Enhancing Ad Relevance: Integrating Real-Time Context into Sequential Recommender Models
Summary
Pinterest engineers introduced the Contextual Sequential Two Tower Model on May 8, 2026, significantly enhancing ad relevance by integrating real-time online context into their Transformer-based sequential recommender. The prior model, relying only on offline user conversion history, struggled on contextual surfaces like Related Pins, attributing less than 1% of impressions. The new architecture incorporates a context layer into the query tower, combining real-time subject Pin features, such as aggregated interest categories, with historical sequence data. Training utilizes synthetic augmented data from positive labels, while inference employs a hybrid approach, merging offline Transformer encoding with online context layer computation. This model achieved a 3x to 10x increase in Recall@K during offline evaluation. Online, it boosted median candidate relevance by ~275–300%, improved overall Related Pins ad relevance by 1.08%, and delivered a ~0.7% lift in Return on Ad Spend (ROAS), reaching ~1.4% in top countries.
Key takeaway
For AI Engineers optimizing ad recommendation systems on contextual surfaces, you should prioritize integrating real-time user context. Your existing sequential models, if purely offline, likely underperform on surfaces like Related Pins. By adopting a hybrid inference approach and training with synthetic augmented data, you can achieve significant lifts in ad relevance and Return on Ad Spend. Explore advanced fusion techniques like cross-attention to further enhance contextual signal integration.
Key insights
Integrating real-time context into sequential recommenders significantly boosts ad relevance and business performance.
Principles
- Offline historical data alone limits contextual relevance.
- Synthetic data enables training on online-only features.
- Hybrid inference combines pre-computed and real-time signals.
Method
A Contextual Sequential Two Tower Model integrates a context layer into the query tower, concatenating real-time features with Transformer output, trained via synthetic augmented data, and uses hybrid offline/online inference.
In practice
- Augment user embeddings with demographic features.

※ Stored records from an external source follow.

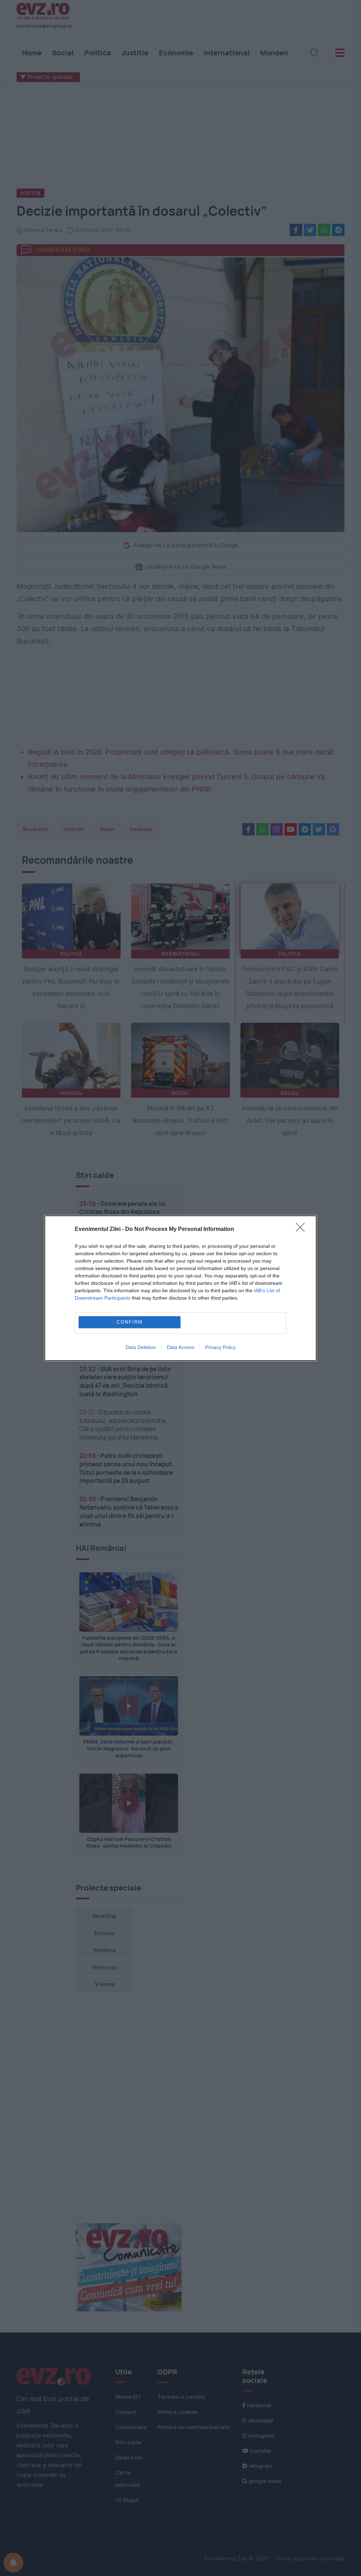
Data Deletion (141, 1347)
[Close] (302, 1229)
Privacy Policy (220, 1347)
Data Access (180, 1347)
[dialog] (180, 1288)
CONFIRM (130, 1322)
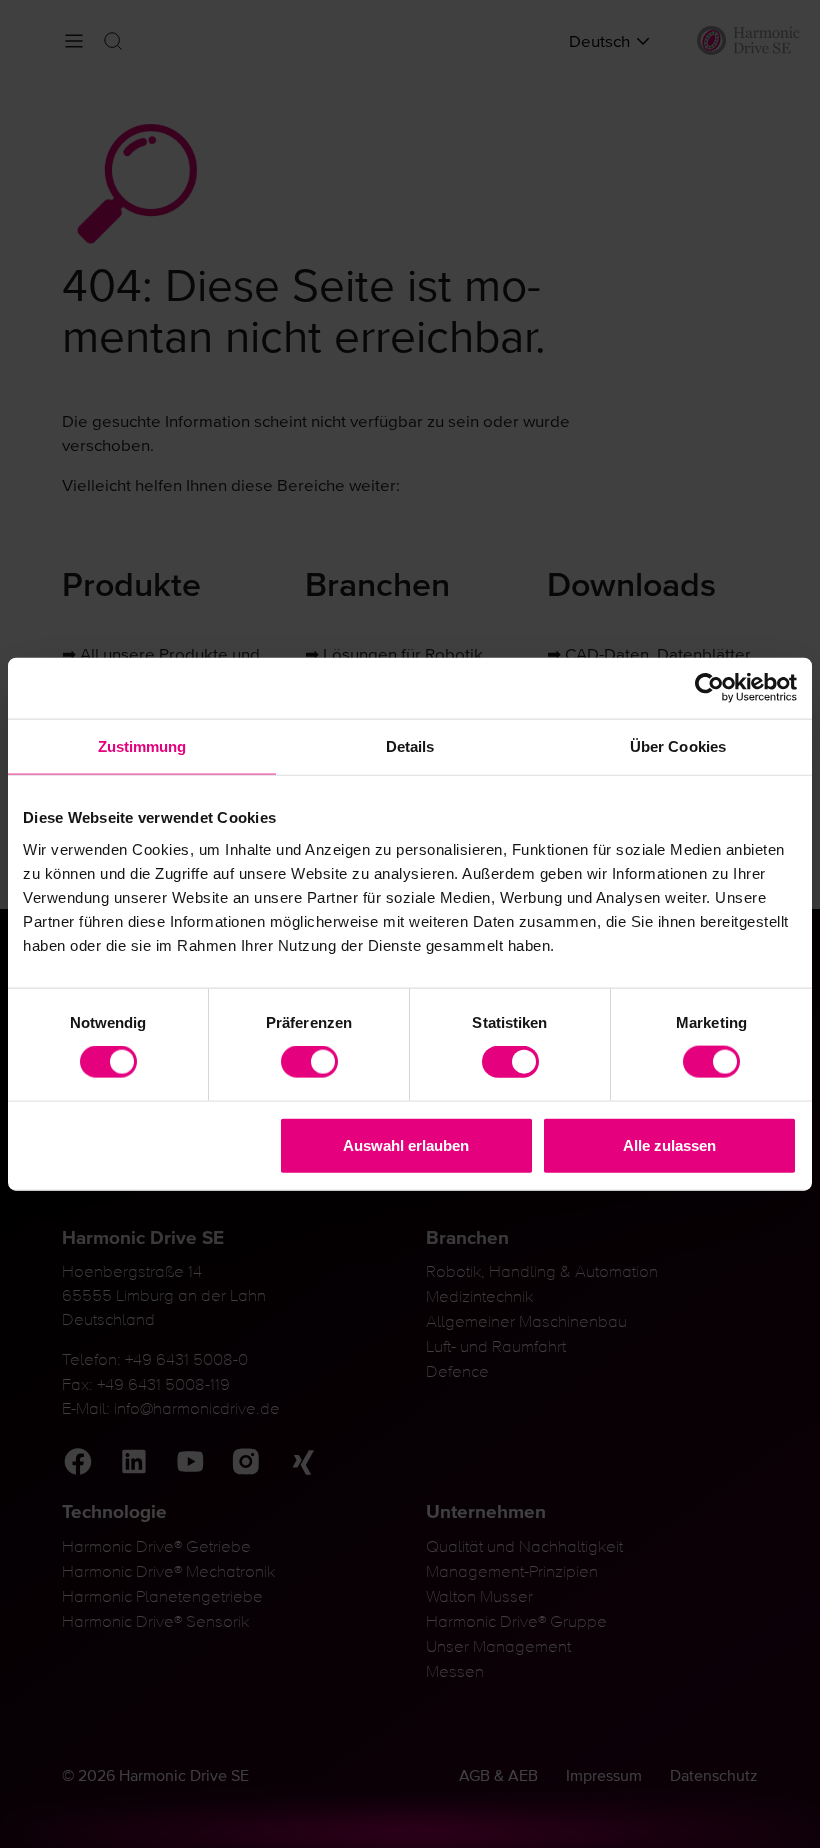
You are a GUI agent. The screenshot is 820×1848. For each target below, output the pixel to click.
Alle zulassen (669, 1144)
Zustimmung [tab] (142, 746)
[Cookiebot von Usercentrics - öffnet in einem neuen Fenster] (709, 688)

- Apply high dropout in the context layer during training.
- Investigate cross-attention for context fusion.
Topics
- Ad Relevance
- Sequential Recommender Models
- Real-Time Context
- Two-Tower Models
- Hybrid Inference
- Synthetic Data Augmentation
Best for: Machine Learning Engineer, AI Engineer, AI Architect
Related on AIssential
Editorial summary, takeaway, and curation by AIssential. Original article published by Pinterest Engineering Blog - Medium.